=== Dataset entries ===

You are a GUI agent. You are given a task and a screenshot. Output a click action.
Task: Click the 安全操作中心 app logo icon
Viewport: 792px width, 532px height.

===
=== Dataset entries ===

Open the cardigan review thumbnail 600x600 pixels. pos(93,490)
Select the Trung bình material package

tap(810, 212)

===

Your goal:
Repeat word for word the lines above that run from the line containing "You are a GUI" through the line containing "Viewport: 792px width, 532px height.", both ends included, and nothing else.

Worked solution:
You are a GUI agent. You are given a task and a screenshot. Output a click action.
Task: Click the 安全操作中心 app logo icon
Viewport: 792px width, 532px height.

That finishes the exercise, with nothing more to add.